A solução tem vindo a ser debatida por diversos especialistas da área. É comummente aceite que se exigiria uma coordenação entre o Ensino Superior e a Saúde, duas pastas a cargo de dois ministérios distintos. A um caberia entender as necessidades de saúde da população em cada região demográfica e a sua evolução a médio e longo prazo. Ao outro caberia encontrar as condições para formar estudantes no número adequado para que o país não desperdiçasse recursos. Paralelamente, é do interesse do Ministério da Saúde investir muito mais nas condições que o SNS oferecesse, não só para garantir o primado do doente, mas também para que não ocorram êxodos de médicos para o sector privado ou estrangeiro, garantindo deste modo uma fixação e concentração de recursos e de massa crítica naquele serviço que, de forma mais acessível, atende a população portuguesa.

Ao Governo, exige-se uma mudança de paradigma. O “gastar” dinheiro na saúde tem de passar a ser olhado, definitivamente, como um investimento. Um investimento no tempo e na qualidade de vida das pessoas, com resultados também para a economia e para o país. Uma sociedade constituída por pessoas mais saudáveis significa que serão mais aqueles em condições para trabalhar, mais anos e melhor, gerando mais riqueza, contribuindo para uma sociedade mais competitiva mas também mais sustentável e capaz de ajudar os desfavorecidos.

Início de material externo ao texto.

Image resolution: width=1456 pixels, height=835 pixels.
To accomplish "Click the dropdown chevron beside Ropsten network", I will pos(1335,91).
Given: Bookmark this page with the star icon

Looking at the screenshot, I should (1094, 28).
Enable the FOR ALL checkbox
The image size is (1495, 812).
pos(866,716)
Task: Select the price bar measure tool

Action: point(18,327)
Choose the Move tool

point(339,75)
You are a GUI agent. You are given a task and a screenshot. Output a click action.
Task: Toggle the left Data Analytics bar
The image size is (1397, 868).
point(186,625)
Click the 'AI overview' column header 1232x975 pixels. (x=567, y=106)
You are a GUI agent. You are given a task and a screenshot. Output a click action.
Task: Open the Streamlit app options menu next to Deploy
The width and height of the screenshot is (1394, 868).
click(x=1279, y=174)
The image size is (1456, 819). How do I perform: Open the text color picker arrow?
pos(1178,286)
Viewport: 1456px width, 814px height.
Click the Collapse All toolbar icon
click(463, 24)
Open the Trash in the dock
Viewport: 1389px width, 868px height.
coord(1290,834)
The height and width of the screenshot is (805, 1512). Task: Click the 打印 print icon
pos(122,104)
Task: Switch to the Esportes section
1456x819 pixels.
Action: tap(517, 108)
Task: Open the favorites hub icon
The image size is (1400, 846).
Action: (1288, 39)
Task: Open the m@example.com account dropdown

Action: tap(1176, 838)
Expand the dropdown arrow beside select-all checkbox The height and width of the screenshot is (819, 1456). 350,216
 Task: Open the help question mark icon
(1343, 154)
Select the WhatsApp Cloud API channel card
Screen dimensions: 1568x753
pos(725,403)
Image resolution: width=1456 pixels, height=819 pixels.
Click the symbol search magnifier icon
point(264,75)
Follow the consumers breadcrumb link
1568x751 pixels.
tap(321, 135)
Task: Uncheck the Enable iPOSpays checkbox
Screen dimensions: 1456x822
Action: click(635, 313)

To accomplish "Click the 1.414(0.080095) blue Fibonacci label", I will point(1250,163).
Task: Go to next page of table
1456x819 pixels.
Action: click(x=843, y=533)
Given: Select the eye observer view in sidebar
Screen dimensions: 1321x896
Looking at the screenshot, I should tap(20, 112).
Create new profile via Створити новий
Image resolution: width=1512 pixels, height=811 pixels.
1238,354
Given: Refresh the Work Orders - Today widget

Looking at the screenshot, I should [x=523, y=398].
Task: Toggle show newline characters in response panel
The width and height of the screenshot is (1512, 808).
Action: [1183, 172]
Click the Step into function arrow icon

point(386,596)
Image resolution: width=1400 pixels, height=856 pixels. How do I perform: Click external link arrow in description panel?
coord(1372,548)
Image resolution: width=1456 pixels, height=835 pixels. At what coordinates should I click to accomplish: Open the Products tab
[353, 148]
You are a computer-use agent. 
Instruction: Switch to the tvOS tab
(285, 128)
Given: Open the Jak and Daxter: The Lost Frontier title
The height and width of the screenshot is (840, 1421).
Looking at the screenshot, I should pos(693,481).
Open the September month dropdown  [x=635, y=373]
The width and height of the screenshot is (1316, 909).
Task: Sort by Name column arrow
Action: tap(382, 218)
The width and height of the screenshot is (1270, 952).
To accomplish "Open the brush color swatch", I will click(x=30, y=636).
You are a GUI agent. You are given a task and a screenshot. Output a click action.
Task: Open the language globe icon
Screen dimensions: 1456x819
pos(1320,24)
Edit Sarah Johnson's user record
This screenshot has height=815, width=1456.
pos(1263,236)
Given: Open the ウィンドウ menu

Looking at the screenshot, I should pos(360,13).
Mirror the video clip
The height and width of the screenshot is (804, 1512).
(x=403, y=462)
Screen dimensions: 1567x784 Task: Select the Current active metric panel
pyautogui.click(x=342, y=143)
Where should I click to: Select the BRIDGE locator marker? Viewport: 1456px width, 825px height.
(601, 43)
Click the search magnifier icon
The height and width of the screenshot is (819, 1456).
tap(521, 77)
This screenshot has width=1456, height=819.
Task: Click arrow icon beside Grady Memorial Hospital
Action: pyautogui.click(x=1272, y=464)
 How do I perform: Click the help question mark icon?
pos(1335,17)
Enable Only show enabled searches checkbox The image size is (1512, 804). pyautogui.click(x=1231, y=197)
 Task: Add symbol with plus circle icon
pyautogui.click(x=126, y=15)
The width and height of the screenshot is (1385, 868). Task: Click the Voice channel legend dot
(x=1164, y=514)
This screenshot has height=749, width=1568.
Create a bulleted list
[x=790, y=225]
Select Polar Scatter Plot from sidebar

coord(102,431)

A estratégia de proletarizar a profissão médica, depauperando os médicos e empurrando-os para outros subsistemas, um erro. Esta estratégia trouxe-nos ao ponto em que nos encontramos hoje, obrigando-nos a reflectir se queremos realmente investir no SNS, combater esta pandemia e os desafios vindouros contra os quais teremos inevitavelmente de lutar ou se vamos simplesmente baixar os braços e afundar o país numa crise económica, política e de saúde pública. Não tenhamos dúvidas, a resposta a esta crise económica e social dependerá, em grande medida, da nossa capacidade de solucionar vários desafios de sustentabilidade do nosso SNS, sendo este aquele que mais define o seu carácter: as pessoas que o constituem.